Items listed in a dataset
Segment Open
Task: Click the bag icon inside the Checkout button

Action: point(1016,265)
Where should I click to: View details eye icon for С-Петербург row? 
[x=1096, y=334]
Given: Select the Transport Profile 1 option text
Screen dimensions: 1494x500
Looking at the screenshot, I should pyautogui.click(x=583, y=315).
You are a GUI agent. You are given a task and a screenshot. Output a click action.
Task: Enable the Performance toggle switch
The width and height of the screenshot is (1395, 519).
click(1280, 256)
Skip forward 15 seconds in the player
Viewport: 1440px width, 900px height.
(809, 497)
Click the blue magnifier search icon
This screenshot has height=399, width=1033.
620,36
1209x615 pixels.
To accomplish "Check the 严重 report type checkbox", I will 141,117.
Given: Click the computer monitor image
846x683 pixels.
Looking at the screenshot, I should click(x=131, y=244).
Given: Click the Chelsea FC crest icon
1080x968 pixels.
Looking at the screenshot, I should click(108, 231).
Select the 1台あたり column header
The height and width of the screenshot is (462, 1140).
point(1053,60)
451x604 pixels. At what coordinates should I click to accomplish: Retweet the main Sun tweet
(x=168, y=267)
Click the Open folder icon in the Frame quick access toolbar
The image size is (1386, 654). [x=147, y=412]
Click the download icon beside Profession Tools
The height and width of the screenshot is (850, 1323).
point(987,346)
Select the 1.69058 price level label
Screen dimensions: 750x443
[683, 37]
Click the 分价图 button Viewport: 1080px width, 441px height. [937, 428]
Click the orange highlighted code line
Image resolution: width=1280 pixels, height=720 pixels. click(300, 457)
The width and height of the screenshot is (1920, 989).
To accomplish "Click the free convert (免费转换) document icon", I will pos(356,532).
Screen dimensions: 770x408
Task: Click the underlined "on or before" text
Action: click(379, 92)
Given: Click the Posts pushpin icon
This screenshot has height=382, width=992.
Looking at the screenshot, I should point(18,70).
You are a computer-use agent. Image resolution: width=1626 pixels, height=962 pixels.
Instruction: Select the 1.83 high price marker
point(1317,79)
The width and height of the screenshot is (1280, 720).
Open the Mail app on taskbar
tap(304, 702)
Segment Closed
### ACTIVITY
Note every line of the records that holds the word "computer", and copy it.

### SOLUTION TO THE EXERCISE
Given: Click the computer monitor image
You are a computer-use agent. Image resolution: width=1626 pixels, height=962 pixels.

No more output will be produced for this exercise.